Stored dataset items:
========================================
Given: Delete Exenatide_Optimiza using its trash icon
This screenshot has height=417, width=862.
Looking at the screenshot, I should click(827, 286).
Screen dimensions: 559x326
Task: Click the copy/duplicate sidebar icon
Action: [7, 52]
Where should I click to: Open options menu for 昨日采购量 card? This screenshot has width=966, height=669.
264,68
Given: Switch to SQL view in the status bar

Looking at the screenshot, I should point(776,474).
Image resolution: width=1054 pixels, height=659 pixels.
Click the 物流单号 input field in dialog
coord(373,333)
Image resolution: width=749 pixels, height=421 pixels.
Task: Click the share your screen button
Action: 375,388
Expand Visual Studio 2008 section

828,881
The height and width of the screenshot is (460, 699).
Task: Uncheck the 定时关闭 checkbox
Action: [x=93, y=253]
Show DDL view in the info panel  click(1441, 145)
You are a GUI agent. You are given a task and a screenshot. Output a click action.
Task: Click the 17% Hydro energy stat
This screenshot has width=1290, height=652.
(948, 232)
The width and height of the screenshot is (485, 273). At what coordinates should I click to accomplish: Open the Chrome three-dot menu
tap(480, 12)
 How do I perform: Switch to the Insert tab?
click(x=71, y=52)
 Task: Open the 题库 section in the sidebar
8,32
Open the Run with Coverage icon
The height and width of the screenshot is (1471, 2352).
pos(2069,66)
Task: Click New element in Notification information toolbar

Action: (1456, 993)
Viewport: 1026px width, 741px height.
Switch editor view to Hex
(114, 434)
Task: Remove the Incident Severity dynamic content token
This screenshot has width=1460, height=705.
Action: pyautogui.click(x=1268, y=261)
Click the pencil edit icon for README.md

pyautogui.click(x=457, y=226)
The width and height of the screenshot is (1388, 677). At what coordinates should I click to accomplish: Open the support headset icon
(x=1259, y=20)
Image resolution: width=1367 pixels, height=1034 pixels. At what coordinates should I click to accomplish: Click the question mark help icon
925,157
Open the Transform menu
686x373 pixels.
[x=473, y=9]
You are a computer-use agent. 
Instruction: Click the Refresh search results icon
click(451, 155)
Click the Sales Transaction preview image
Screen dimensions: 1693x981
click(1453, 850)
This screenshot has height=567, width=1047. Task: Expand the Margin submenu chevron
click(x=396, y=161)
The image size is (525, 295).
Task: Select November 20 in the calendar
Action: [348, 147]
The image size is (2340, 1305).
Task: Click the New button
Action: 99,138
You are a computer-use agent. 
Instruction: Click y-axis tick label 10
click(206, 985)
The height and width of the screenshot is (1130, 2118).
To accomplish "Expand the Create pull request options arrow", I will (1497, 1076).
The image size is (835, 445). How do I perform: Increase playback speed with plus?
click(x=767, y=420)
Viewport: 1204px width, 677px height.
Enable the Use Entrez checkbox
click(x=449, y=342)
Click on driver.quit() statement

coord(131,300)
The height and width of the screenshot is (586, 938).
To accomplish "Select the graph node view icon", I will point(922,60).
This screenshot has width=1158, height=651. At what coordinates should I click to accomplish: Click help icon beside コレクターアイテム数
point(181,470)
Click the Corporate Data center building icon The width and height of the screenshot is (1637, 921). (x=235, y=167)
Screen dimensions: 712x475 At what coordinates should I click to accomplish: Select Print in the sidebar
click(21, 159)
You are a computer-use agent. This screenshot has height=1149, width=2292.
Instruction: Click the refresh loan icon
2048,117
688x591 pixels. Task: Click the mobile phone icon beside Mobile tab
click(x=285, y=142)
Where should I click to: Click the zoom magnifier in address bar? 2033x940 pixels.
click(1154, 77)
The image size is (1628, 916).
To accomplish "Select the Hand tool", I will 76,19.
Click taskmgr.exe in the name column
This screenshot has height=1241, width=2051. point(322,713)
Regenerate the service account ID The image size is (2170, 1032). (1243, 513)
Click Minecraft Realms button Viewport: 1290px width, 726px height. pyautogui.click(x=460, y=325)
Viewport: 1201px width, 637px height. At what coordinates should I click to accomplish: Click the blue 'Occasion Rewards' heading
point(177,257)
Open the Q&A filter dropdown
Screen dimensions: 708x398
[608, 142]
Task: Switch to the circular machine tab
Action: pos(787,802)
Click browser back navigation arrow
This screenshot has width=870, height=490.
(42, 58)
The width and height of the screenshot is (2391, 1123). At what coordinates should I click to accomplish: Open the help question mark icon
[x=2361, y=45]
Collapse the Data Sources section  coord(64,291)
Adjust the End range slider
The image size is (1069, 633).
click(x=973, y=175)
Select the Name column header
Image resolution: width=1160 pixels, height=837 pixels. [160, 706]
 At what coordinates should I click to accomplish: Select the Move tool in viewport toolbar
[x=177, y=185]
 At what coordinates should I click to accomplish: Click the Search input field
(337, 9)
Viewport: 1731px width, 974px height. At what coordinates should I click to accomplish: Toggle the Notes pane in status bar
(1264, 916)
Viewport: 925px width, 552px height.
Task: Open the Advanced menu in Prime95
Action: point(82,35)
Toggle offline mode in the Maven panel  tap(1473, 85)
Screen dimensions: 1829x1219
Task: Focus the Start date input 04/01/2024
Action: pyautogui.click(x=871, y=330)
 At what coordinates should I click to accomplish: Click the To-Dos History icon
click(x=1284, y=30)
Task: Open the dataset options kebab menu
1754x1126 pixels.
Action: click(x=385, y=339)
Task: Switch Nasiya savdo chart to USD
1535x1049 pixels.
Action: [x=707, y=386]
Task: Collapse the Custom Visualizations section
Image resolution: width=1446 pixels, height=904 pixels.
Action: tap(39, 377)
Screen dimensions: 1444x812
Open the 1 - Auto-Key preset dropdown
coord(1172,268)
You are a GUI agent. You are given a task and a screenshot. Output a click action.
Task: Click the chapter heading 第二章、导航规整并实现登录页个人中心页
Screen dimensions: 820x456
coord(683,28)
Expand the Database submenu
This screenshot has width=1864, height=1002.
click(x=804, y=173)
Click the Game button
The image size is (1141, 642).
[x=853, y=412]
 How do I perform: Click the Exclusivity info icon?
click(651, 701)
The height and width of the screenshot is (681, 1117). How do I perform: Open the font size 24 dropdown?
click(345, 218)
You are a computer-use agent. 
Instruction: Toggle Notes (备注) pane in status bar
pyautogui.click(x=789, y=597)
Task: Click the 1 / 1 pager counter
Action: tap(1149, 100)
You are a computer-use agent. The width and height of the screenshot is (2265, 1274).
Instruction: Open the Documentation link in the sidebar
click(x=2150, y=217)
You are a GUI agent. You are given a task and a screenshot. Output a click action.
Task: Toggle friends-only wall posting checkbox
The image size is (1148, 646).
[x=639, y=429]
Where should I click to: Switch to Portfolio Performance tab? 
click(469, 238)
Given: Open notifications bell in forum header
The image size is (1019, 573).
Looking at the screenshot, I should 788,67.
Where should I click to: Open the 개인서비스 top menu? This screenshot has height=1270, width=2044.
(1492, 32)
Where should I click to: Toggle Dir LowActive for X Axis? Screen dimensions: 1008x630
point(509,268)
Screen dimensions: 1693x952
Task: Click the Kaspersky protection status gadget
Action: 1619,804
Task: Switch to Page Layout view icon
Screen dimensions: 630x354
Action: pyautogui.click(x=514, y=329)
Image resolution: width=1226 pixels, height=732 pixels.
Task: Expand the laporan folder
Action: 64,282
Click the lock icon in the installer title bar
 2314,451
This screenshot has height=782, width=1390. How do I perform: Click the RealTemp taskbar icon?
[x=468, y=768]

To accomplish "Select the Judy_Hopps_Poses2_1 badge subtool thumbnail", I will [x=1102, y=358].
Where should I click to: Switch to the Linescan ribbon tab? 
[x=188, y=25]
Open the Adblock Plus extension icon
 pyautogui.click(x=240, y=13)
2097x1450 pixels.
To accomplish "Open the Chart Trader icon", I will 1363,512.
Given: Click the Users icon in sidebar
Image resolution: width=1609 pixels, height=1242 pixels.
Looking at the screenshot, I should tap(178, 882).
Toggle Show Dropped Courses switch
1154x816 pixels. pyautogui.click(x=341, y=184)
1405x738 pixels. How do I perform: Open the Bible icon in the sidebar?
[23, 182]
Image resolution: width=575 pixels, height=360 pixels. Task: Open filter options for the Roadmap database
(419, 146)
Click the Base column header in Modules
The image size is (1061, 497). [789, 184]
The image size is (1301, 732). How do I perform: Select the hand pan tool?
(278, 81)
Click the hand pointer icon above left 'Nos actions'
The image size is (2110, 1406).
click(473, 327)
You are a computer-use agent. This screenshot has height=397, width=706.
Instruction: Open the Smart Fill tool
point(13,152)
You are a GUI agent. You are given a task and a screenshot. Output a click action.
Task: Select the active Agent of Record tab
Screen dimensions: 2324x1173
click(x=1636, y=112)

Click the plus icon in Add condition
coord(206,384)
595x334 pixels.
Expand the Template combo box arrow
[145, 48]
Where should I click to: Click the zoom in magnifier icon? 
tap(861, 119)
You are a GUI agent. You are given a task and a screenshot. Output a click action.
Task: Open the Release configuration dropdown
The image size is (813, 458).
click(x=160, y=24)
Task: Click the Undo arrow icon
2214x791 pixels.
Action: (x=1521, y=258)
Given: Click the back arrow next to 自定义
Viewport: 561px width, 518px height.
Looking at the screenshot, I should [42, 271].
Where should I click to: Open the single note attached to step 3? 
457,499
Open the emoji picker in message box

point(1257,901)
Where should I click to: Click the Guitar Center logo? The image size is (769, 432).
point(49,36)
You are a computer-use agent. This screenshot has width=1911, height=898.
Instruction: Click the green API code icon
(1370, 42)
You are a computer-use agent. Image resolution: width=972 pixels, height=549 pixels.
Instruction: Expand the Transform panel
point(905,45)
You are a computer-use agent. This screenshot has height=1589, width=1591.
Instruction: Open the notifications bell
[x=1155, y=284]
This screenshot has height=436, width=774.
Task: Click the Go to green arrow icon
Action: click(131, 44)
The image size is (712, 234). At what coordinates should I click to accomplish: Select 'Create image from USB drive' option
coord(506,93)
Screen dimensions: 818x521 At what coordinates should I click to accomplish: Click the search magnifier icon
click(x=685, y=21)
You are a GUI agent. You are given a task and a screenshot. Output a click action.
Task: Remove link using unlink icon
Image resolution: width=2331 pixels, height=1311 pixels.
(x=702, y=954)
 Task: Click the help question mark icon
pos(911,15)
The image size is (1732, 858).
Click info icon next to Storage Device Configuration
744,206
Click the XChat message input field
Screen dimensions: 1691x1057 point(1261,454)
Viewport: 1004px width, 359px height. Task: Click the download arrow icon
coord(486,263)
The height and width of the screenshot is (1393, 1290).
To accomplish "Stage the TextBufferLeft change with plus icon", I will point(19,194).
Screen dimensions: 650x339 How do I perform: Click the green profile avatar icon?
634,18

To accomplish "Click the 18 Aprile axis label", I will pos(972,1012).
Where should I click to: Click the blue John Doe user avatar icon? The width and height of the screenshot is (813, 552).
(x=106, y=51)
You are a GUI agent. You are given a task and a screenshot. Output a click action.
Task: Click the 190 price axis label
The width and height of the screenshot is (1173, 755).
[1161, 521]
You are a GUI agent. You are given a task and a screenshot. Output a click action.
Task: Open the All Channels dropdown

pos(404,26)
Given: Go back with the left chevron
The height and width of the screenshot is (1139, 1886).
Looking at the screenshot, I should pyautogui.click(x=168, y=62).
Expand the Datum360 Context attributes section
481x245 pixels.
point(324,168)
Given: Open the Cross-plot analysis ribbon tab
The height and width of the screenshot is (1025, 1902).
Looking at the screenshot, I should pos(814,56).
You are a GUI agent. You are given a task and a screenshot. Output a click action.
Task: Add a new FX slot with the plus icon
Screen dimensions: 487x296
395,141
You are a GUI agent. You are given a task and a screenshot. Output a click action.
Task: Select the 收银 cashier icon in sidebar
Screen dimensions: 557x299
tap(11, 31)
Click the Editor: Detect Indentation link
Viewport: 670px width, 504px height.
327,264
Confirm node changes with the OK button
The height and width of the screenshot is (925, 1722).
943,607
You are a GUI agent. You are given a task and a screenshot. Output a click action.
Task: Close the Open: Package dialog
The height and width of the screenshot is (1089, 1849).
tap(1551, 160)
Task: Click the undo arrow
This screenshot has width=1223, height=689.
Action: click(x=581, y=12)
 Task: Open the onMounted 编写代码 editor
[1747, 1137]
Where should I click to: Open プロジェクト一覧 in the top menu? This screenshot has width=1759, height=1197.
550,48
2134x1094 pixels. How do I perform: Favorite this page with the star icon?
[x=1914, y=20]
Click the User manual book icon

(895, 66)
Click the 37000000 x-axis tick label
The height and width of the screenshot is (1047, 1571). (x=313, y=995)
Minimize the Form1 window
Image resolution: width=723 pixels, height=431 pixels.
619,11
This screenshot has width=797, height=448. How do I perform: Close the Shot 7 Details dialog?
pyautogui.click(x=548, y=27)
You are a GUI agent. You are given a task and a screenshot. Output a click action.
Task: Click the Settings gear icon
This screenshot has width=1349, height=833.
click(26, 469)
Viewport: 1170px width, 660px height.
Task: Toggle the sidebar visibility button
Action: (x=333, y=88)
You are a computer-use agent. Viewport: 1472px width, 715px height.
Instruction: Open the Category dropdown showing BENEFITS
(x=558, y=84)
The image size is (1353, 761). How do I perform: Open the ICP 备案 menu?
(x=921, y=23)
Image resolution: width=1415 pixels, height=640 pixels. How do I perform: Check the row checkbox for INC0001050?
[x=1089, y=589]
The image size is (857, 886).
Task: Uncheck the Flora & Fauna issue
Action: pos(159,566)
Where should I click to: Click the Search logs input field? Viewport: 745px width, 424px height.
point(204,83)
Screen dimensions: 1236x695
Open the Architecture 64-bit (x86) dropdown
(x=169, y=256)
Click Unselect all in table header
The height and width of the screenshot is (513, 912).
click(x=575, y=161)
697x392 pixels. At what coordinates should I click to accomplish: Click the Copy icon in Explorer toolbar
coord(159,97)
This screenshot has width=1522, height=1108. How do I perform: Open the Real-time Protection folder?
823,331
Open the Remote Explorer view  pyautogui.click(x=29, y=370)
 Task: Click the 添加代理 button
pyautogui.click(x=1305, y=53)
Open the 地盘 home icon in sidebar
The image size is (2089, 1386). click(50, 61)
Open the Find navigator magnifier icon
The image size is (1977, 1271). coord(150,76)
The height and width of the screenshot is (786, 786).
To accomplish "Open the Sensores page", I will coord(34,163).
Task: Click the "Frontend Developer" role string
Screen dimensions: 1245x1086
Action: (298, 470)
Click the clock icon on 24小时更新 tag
========================================
• **WHAT THE TASK ASKS**
Report how many lines of the records hold the word "computer", and supply no other text.

• **RESPONSE AREA**
10